Preparing for Document Automation
Several uses of data capture that represent the vast majority of documents being automated includes semi-automated data capture, template, semi-structured and combination of template and semi-structured. There are other document types that are less common but also benefit from automation, and are in some respects similar to one or more of the types mentioned.
There is no question about the value of automating the entry of paper documents. Computer processing is cheap, accurate, and stable. Human labor is expensive and slow. It is easy to see the value of automation for any organization; the trick is in preparation to automate. The difference between successful data capture projects and the unsuccessful ones very rarely has to do with the technology itself, but rather has to do with the amount of preparation done by the organization to secure success. Organizations that take the proper steps to prepare for the induction of data capture technology have a greater success rate and ROI, as well as fewer surprises.

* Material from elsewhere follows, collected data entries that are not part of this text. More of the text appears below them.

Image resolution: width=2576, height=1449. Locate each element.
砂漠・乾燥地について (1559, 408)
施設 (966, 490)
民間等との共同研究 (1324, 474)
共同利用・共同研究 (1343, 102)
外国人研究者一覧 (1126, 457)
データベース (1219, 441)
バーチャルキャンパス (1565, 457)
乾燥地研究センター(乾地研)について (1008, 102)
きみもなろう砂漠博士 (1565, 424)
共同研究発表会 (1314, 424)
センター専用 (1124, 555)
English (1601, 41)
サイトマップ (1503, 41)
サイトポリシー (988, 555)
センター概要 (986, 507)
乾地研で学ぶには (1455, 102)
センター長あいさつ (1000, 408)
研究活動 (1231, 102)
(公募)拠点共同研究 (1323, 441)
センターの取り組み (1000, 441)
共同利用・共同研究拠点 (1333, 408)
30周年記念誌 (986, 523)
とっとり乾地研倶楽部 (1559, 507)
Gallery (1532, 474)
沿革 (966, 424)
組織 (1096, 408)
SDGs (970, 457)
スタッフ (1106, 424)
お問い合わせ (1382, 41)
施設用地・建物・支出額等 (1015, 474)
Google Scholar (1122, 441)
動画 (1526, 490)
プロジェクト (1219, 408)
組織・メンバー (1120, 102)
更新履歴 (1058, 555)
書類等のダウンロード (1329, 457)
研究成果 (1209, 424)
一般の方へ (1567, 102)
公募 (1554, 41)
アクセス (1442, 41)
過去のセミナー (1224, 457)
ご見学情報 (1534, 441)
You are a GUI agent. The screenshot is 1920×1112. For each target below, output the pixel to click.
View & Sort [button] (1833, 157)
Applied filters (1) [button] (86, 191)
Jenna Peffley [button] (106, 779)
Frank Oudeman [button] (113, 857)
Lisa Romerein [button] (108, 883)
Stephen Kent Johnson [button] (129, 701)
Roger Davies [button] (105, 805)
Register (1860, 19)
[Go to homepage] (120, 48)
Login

All large projects kick off with a needs analysis. In the needs analysis phase, organizations develop their wish list of automation capabilities to apply to their documents. For most organizations automating paper, this is a request to automate one particular document type associated with a single business process. It is recommended for organizations to initially pick a discrete collection of document types that are a part of a single business process. Ideally, the document types will be of moderate organizational risk, and have a high value associated with their automation, meaning automation will provide an ROI but not change dramatically how things are done. Later, as the organization learns how to automate, it should move on to higher risk projects, yielding even higher rewards. When an organization knows what documents it wishes to automate, it can start collecting the critical facts. All of these steps happen before any vendor selection, and before any testing of technology takes place. The objective is a better understanding of the need before any investigation of technology.
The difference between successful data capture projects and the unsuccessful ones very rarely has to do with the technology itself, but rather with the amount of preparation done by the organization to secure success.